Boyfriend took in foster child without talking to me--everything has fallen apart
I am a forty-one year old woman with two children, six and seven. I left a violent eight-year marriage a year and a half ago. Soon after my divorce I met a wonderful man of 52 who has never been married or had children. We soon became a couple, as we enjoyed our time together immensely and he and my children adored each other. After about ten months we began to speak about marriage and children. A couple of months later, and with four days' notice, he told me he was taking in a three-year-old foster child. He had not mentioned his interest in foster parenting before. I was shocked and told him that I would support the decision but that we needed to prepare for this together, and to prepare my children for the new child. He refused to even speak to them about it, saying they would "get used to it." Needless to say, there was nothing but fighting, pouting, crying and that sort of thing for weeks.

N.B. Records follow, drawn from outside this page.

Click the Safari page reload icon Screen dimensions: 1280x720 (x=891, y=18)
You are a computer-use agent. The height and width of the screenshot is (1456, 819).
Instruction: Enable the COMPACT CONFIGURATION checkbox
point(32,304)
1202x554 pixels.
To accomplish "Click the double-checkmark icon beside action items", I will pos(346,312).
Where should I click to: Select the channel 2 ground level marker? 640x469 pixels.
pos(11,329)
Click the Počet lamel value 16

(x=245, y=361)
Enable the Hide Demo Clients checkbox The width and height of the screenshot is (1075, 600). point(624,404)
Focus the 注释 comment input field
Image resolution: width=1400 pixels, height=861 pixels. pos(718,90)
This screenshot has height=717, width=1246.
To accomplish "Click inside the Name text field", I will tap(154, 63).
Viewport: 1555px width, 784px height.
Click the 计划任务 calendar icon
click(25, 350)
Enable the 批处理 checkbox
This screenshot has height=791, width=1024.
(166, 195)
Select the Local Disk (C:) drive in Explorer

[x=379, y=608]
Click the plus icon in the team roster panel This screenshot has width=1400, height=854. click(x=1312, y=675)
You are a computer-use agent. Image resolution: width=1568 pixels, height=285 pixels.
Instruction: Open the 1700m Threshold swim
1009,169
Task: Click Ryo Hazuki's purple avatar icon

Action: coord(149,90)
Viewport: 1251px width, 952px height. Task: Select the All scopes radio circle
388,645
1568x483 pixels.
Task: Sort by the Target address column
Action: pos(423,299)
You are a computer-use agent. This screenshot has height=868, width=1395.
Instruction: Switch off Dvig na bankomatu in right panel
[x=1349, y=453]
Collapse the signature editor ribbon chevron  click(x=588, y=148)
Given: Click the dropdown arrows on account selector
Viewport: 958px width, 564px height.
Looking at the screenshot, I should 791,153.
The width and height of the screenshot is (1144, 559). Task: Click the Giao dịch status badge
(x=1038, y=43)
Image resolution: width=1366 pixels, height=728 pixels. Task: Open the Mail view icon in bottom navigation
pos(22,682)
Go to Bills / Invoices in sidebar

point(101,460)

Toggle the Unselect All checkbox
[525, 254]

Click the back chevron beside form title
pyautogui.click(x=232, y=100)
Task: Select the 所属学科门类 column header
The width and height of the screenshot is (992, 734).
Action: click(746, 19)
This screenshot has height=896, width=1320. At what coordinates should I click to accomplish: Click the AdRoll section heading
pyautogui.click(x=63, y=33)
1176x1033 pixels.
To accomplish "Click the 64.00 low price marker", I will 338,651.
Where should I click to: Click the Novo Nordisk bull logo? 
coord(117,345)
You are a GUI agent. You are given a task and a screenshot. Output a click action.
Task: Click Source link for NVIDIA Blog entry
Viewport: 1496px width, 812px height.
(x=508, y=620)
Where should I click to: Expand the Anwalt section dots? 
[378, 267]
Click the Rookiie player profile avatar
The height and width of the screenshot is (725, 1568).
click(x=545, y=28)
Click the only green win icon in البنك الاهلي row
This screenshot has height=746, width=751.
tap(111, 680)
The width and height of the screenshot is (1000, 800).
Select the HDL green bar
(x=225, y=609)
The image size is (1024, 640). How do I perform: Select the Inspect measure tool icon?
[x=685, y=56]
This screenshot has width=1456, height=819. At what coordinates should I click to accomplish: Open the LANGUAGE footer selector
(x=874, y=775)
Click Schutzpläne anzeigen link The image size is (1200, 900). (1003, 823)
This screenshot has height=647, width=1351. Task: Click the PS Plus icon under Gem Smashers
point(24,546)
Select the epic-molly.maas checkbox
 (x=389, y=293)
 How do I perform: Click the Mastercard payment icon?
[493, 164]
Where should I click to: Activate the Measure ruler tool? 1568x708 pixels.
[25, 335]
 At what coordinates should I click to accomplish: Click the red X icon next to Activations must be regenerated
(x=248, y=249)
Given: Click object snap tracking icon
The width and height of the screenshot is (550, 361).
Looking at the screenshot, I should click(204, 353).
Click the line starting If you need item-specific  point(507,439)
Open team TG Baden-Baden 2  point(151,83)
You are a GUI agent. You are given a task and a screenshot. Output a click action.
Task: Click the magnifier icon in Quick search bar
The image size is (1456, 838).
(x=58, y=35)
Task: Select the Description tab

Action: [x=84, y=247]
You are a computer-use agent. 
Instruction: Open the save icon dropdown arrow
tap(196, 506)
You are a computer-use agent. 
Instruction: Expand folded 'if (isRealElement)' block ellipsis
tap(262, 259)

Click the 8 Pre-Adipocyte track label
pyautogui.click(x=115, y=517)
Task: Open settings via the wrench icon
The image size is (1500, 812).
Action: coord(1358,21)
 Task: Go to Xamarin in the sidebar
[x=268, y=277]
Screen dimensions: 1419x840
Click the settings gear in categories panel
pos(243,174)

It has been about eight months now since this happened, and everything is a mess. We do not live together and it is not possible for him to come over to see us much anymore, though we live very close. My children felt and continue to feel betrayed by him, as they had grown attached to him and now see him walking with, holding hands with and living with and caring for this child who came from nowhere, when they felt he was going to be a father to them. My boyfriend takes the child to visit his friends, on vacation with him, etc., and the child is given gifts, clothing and taken on outings by his family and friends, even though I am struggling to care for my own children on one salary and give them a happy life and a solid family structure. My boyfriend seems to enjoy immensely being seen as the hero to this child by his friends, though few of them know that he kind of has two other children they have never met. He and the child have the home life that I longed for us to have together, but our own plans have all been put on hold indefinitely.
Also, the night he told me about the child coming, he promised we would care for him together, but instead when he goes out he leaves the child with a babysitter who has become like a mother to him. My boyfriend takes none of my advice about raising the child, although he has never been around a child before. I have tried so hard, as shocked and hurt as I was about his solo decision, to bring our families together, but my boyfriend has totally shut me out. When I complain he says, "You never wanted him. You don't want him." And it's true though I have tried to overcome it. When I look at this child I think of the terrible life my girls and I had during my marriage and how happy my boyfriend and we were before this child came. I don't know what to do. He admits that he should not have taken the child without discussing it with me, but now it's "too late" he says and I have to deal with it. He says, "Don't you have enough love in your heart for a poor, helpless little boy?"
I cannot help but feel that this child has become more important to him than our relationship and our future together. He told me that he didn't know if we were going to work out, and that he wanted a child, so he took this foster child to assure that he would. He agreed to start trying to have a baby with me, but he seems to deliberately avoid me when he knows I am ovulating, or at least doesn't care enough to see me. I had a fertility test done last month and it was borderline; the doctor said, don't wait. But my boyfriend doesn't seem to be worried at all. We were about to get engaged before the child came, and since then my boyfriend pretends he was joking about marriage "so fast." I don't know what to do. My boyfriend puts the child in daycare for nine hours a day, and then takes him out socializing with different friends almost every night, when I am here waiting to be a loving mother with open arms, cooking meals, playing with and helping the children with their homework, going to church with them, etc. Most baffling, my daughters thought of the child as a little brother at first, until he was taken out of our lives.
Why would a man not want this child to have the company of two other loving children and potential siblings? What would you do in my situation? Just leave? My boyfriend took the child to Florida last week for seven days and left us home again. It's now been three weeks since I saw the child, and when I saw him on Saturday he did not even remember who I was. It breaks my heart. I just don't know what to do anymore. I thought perhaps someone from the fostering community could shed some light on this painful situation. Thank you so much.